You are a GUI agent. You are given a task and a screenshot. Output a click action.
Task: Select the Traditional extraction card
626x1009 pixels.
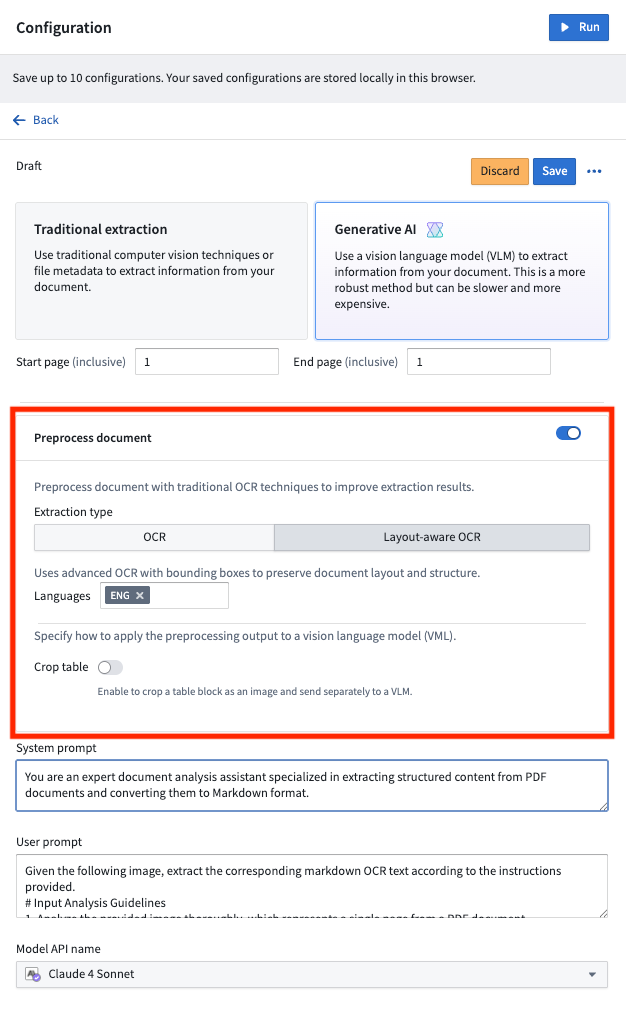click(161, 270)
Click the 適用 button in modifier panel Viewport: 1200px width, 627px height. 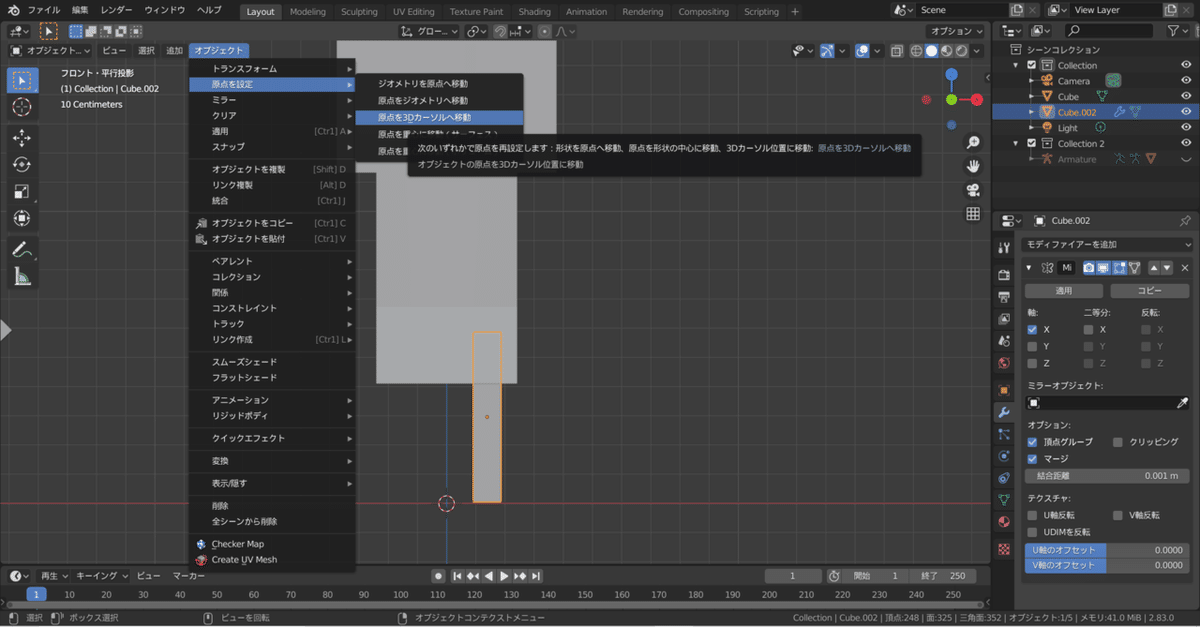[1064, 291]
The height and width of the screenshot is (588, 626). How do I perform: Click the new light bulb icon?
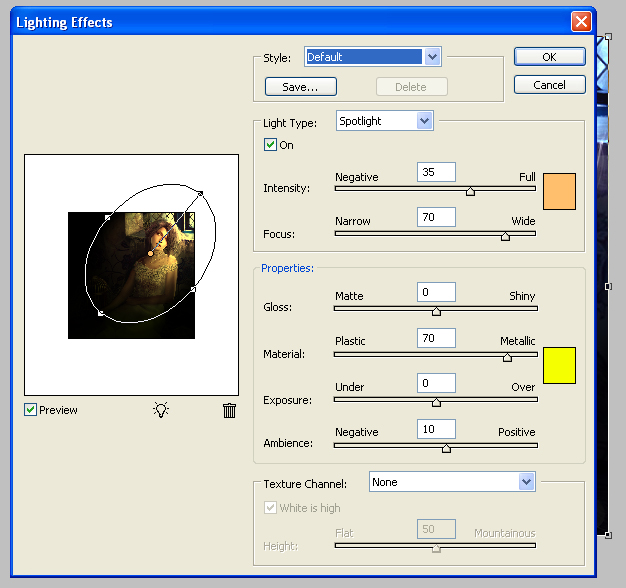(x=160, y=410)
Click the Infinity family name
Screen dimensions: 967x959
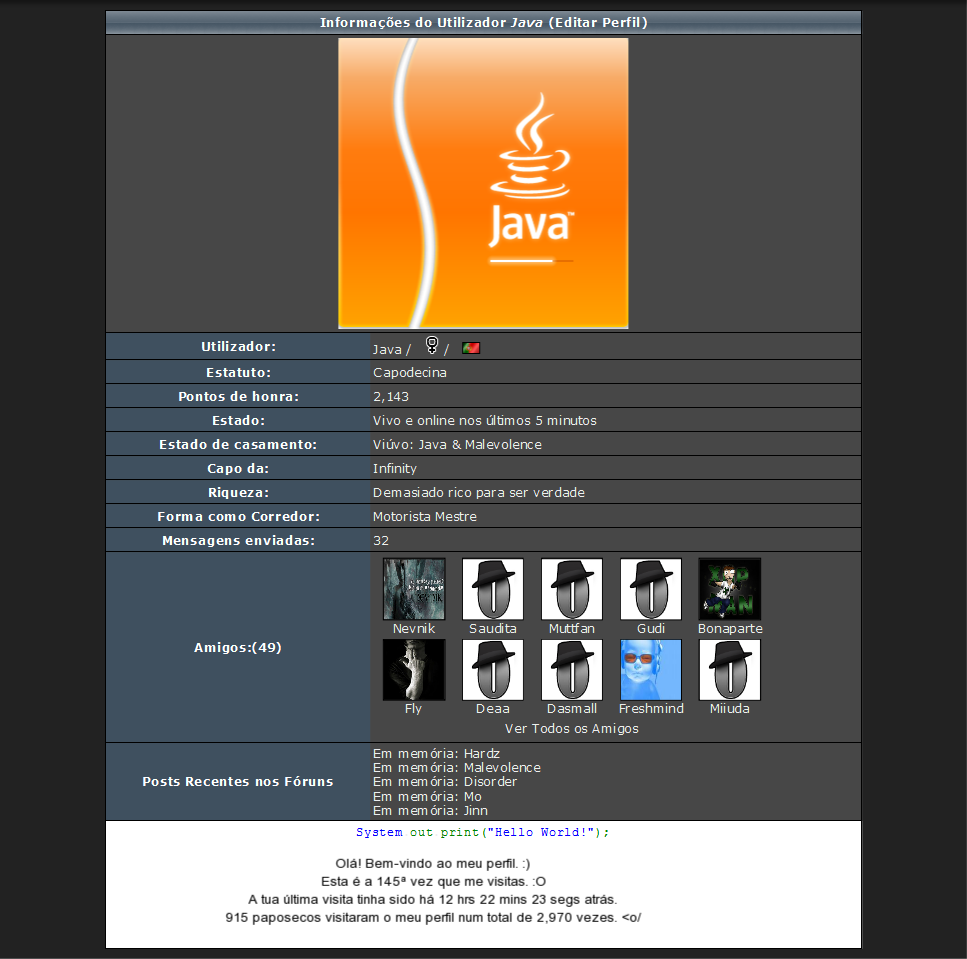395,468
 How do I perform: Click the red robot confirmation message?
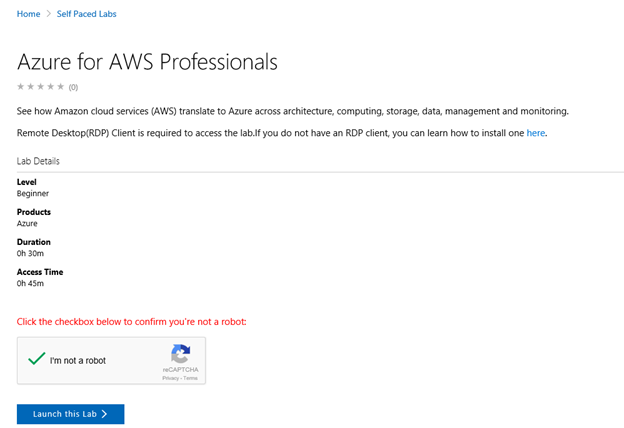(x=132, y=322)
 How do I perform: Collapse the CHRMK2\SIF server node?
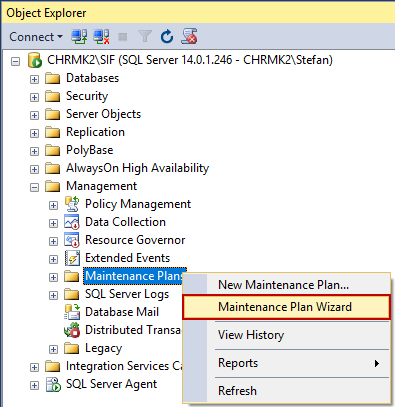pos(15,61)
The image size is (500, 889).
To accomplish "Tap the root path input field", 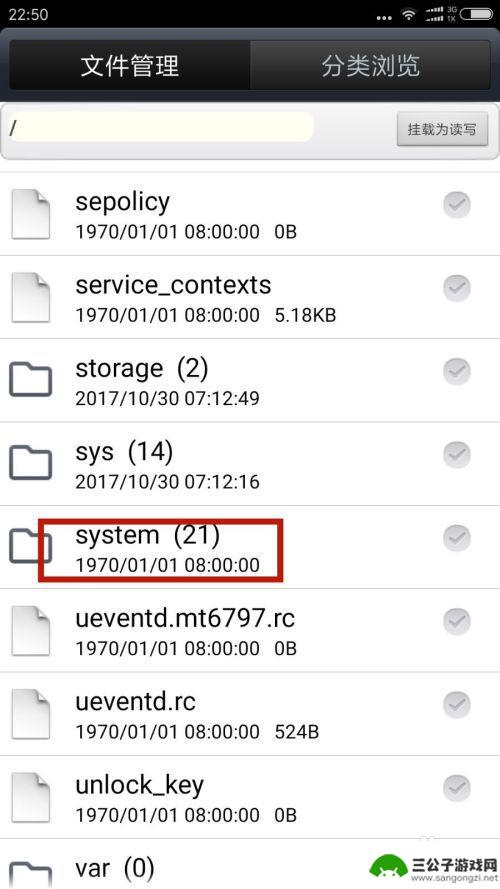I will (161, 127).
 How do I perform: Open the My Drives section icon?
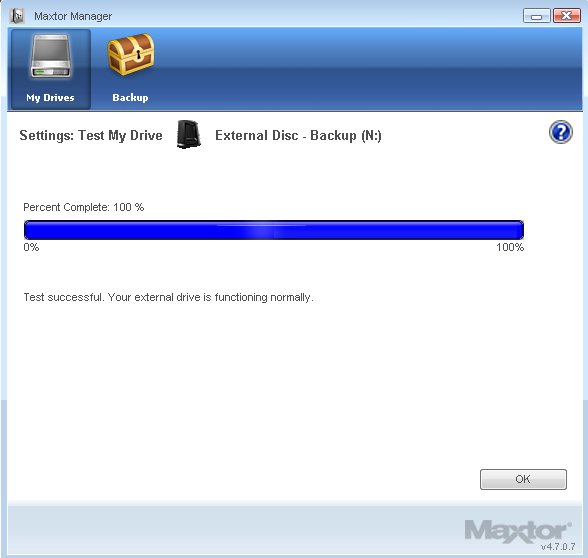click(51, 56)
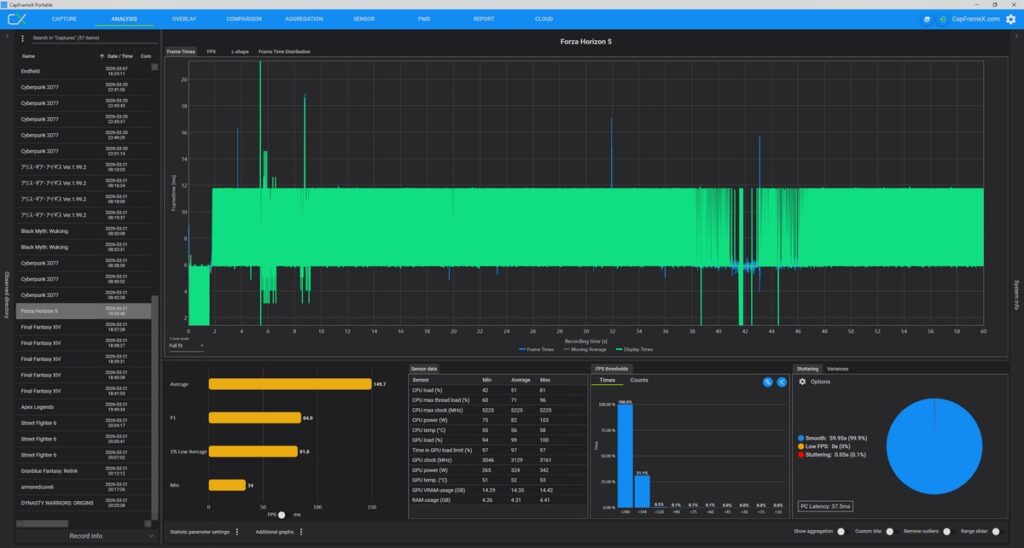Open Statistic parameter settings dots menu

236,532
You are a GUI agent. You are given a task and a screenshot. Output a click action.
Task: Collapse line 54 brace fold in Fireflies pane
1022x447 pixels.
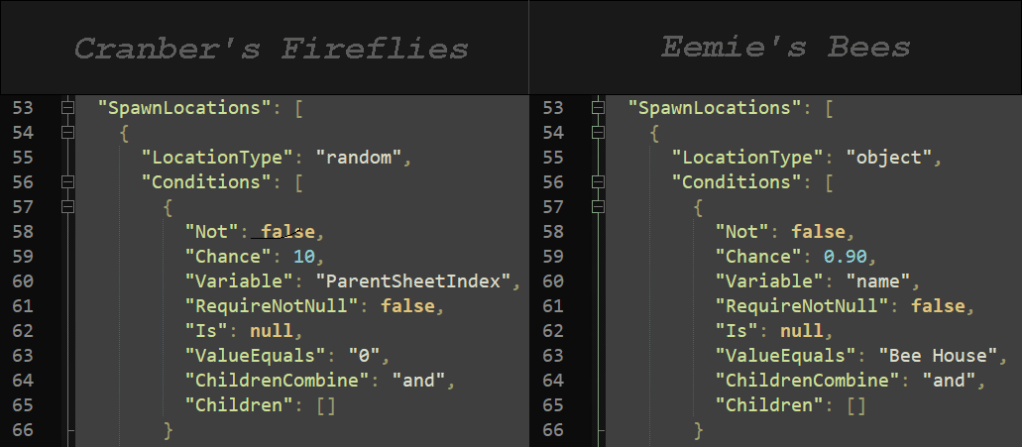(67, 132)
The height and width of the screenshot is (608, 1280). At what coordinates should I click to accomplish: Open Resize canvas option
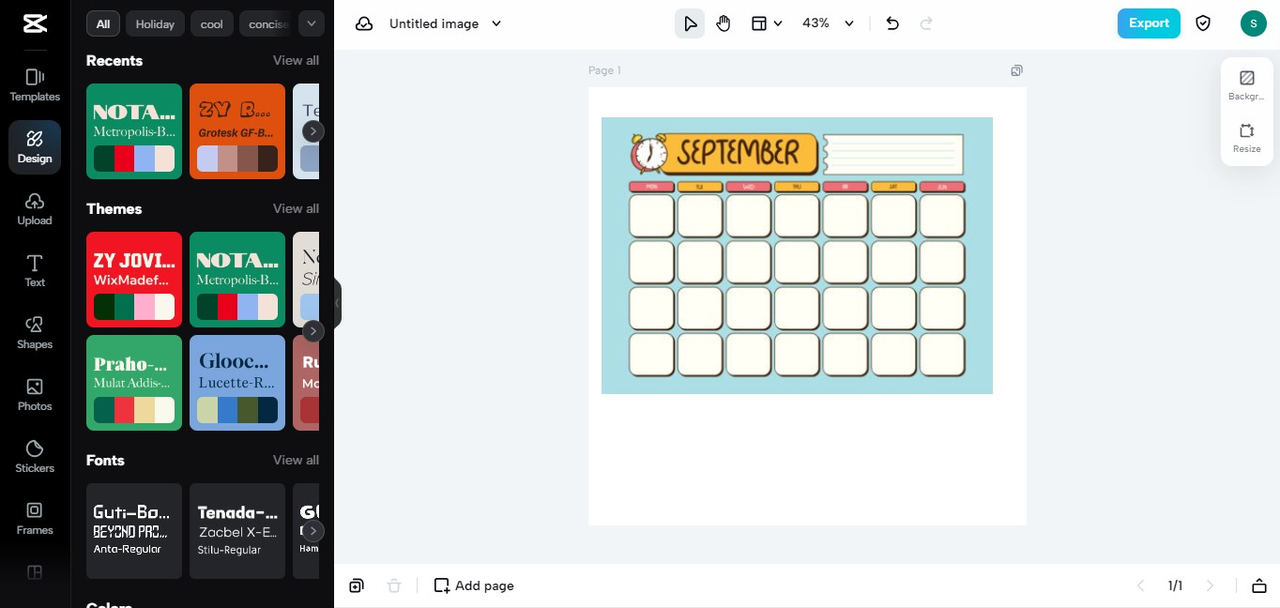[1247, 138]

* **Exercise goal**: Rewrite as a numbered list the lines above, from the line containing "How do I perform: Open" through the final line, both included. Omit blank lines and leave the pictures out.

* **Answer to this task**:
1.  How do I perform: Open the My Drives section icon?
2. click(51, 56)
3. Open Statistic parameter settings dots menu
4. 236,532
5. You are a GUI agent. You are given a task and a screenshot. Output a click action.
6. Task: Collapse line 54 brace fold in Fireflies pane
7. 1022x447 pixels.
8. (67, 132)
9. The height and width of the screenshot is (608, 1280). At what coordinates should I click to accomplish: Open Resize canvas option
10. [1247, 138]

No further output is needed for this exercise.